# Why are tournaments necessary? (Or why not just play friendlies)



## timbuck (Jan 7, 2019)

Been thinking a bit about the upcoming summer season. 
Why don’t we just play friendlies?  Why pay the $1,000 to play teams you could easily reach out to and set something up?
Aside from the parental desire to try and win a trophy-  there is a bigger reason. 
It’s because most coaches don’t like other coaches.  Or because most clubs have some sort of beef with other local clubs. Everyone has a story of getting hosed or a player poached by a neighboring club. 
So the chance of a “friendly” game against a team in your own backyard is reduced by the a-hole factor of your coach or club.


----------



## LASTMAN14 (Jan 7, 2019)

A now friend of mine did something that I only talked about doing. They put together a top notch 2 day round robin tourney. It was great competition. They were able to hold this event for two years. However, with that took a great amount of assistance from all involved, many hours, and a lot patience. This was not an easy task. Despite this being more than just a "friendly" it is representative of why many may or may not choose a tourney.


----------



## MWN (Jan 7, 2019)

timbuck said:


> Been thinking a bit about the upcoming summer season.
> Why don’t we just play friendlies?  Why pay the $1,000 to play teams you could easily reach out to and set something up?
> Aside from the parental desire to try and win a trophy-  there is a bigger reason.
> It’s because most coaches don’t like other coaches.  Or because most clubs have some sort of beef with other local clubs. Everyone has a story of getting hosed or a player poached by a neighboring club.
> So the chance of a “friendly” game against a team in your own backyard is reduced by the a-hole factor of your coach or club.

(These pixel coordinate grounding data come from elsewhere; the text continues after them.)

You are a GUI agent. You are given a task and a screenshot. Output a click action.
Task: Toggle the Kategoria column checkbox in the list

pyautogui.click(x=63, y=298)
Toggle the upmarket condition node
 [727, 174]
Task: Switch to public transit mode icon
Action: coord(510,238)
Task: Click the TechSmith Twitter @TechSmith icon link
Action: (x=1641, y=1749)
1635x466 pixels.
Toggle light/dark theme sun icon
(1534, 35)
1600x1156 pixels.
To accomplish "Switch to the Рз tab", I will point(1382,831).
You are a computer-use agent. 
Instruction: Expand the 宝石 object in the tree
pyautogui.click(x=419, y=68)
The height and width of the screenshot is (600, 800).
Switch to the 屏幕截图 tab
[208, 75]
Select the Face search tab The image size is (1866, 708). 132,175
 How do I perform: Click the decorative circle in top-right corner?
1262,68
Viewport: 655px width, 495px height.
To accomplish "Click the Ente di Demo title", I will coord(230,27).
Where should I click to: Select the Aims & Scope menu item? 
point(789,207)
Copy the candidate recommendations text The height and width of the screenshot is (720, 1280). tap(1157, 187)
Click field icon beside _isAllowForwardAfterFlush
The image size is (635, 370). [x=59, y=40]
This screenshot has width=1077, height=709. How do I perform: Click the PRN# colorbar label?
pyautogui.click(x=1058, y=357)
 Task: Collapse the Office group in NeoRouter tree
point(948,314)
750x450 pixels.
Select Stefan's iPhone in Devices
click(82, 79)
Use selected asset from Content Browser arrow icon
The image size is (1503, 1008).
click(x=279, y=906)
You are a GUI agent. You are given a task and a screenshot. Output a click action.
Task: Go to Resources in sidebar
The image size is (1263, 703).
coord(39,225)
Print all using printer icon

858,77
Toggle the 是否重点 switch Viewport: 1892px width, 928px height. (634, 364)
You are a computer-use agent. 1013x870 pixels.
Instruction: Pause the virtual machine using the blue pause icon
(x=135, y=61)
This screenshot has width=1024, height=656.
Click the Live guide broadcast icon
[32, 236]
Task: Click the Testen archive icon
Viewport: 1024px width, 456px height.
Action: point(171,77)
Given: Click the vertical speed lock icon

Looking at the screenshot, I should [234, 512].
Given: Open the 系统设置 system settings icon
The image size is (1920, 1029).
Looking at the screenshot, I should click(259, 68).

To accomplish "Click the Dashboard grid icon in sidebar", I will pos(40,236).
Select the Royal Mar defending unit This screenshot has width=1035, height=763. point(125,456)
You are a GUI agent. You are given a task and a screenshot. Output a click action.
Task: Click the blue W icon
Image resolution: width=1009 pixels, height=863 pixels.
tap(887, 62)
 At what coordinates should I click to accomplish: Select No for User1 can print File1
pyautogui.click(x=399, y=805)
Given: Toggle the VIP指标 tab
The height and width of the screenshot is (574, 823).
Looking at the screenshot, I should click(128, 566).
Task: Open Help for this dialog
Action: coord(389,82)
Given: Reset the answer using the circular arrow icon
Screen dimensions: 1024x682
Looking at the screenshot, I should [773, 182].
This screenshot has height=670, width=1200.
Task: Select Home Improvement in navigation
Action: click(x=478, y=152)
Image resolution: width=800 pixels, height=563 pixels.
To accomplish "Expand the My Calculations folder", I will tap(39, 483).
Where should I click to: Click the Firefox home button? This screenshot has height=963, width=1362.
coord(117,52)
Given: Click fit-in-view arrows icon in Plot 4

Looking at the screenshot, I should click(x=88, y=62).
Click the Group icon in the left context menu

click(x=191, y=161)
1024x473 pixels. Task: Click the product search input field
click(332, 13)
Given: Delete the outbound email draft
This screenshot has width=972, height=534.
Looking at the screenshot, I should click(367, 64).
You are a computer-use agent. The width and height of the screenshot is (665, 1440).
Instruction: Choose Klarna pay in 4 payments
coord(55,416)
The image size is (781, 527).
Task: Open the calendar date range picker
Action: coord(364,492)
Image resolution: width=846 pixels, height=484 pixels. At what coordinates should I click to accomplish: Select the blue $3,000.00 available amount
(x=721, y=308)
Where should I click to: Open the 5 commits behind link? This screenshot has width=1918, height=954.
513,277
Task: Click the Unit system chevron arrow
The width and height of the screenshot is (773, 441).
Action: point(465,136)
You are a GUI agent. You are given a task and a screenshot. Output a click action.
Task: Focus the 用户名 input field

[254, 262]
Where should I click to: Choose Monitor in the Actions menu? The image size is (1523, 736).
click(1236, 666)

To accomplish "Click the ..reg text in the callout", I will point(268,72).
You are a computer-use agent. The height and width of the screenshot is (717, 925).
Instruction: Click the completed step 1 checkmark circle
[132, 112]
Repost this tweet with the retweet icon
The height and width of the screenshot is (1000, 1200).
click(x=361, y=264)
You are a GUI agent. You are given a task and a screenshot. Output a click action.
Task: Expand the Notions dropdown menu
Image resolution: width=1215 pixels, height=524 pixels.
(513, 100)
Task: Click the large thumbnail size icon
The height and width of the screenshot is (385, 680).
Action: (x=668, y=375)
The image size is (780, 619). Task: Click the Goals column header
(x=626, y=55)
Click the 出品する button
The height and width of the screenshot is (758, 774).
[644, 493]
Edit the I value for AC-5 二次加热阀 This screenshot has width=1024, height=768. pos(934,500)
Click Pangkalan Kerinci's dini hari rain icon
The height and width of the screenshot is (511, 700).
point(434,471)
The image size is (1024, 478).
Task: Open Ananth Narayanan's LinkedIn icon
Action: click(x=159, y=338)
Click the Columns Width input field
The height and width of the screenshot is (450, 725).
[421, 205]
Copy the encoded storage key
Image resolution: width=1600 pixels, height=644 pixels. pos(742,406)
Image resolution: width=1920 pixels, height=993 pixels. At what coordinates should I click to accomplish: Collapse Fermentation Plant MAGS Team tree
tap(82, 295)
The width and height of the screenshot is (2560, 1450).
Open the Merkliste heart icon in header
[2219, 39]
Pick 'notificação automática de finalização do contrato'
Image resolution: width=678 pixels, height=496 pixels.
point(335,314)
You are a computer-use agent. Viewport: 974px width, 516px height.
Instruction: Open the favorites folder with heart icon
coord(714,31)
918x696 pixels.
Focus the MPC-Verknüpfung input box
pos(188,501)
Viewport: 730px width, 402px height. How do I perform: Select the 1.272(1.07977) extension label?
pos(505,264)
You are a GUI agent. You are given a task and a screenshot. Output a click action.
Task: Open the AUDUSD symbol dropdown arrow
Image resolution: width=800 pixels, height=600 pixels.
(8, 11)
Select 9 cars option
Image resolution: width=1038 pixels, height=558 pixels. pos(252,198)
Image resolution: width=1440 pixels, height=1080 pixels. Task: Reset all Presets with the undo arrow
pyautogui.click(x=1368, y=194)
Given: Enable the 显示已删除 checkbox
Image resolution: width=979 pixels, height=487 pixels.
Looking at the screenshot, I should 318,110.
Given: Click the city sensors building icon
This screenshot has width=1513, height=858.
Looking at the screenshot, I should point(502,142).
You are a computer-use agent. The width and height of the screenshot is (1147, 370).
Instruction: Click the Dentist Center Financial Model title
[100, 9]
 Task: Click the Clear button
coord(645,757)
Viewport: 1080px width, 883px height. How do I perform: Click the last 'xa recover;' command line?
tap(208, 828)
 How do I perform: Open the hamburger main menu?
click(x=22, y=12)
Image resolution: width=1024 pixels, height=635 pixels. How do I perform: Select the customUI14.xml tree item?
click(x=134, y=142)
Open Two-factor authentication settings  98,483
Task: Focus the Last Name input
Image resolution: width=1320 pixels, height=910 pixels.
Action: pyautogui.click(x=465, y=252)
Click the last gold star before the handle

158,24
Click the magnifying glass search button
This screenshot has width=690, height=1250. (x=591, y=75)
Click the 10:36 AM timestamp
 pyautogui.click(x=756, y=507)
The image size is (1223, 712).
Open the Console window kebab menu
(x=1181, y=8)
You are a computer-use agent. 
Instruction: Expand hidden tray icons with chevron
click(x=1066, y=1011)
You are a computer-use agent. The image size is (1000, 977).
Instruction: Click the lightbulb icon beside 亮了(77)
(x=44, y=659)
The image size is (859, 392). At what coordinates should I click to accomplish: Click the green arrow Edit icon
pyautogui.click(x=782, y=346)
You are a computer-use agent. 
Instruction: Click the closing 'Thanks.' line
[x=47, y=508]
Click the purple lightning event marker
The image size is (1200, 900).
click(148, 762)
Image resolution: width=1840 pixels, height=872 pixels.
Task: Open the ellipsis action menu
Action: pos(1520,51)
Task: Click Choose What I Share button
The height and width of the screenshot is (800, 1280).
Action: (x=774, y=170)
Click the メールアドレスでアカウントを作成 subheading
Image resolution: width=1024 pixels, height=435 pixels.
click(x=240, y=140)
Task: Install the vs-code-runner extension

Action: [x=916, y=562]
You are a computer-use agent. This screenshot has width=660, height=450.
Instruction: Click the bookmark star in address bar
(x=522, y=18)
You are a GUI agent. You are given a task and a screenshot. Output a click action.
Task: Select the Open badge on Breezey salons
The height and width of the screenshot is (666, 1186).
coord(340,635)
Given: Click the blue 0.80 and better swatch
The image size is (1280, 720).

Tournaments are necessary because "Clubs" and their teams grow when they win ... marketing.  Just look at the website for Slammers.  Winning plastic trophies that are made in China = growth and marketability.  The more prestigious the tournament the better.  The other reason tournaments are necessary is "Clubs" use those tournaments to raise funds and have reciprocal agreements with others clubs to support each others tournaments.


----------



## blam (Jan 7, 2019)

What about clubs just opening up a few goals and let the kids(open it up to any kid not just club members) play pick up at night?


----------



## SoccerFan4Life (Jan 8, 2019)

I am so glad to see this post. SoCal is saturated with tournaments and most of them are a joke.   They are getting expensive too.  I don't see how these tournaments will survive in the coming years once more teams look to alternatives.


----------



## TangoCity (Jan 8, 2019)

Traveling out of town once in a while and staying in a hotel is fun for the kids... life long memories.
Finding teams of the same (or better) level.  Not always available locally for some teams.
Playing against new teams and players.
Feeling a heightened sense of pressure to win/more meaningful games.
Get seen by college coaches (for olders).

Note:  That being said there are plenty of negative things about tournaments too.  From a parents persepective doing too many of them really becomes an unwelcomed grind.


----------



## socalkdg (Jan 8, 2019)

Did friendlies where one team doesn't show up or only 9 kids show up.   Ref doesn't show up.  Field is a disaster.   Teams aren't even.  Plus friendlies usually are last minute and getting everyone from your own team to show up can be its own drama.   

So you spend $70 per kid for a 3-4 game tournament at Silver Lakes once a month?    Our kids don't care about the medals or the trophies, but playing new teams with different skill sets is great experience and I know my kid enjoys hanging out with her teammates over the weekend.


----------



## Kicker4Life (Jan 8, 2019)

blam said:


> What about clubs just opening up a few goals and let the kids(open it up to any kid not just club members) play pick up at night?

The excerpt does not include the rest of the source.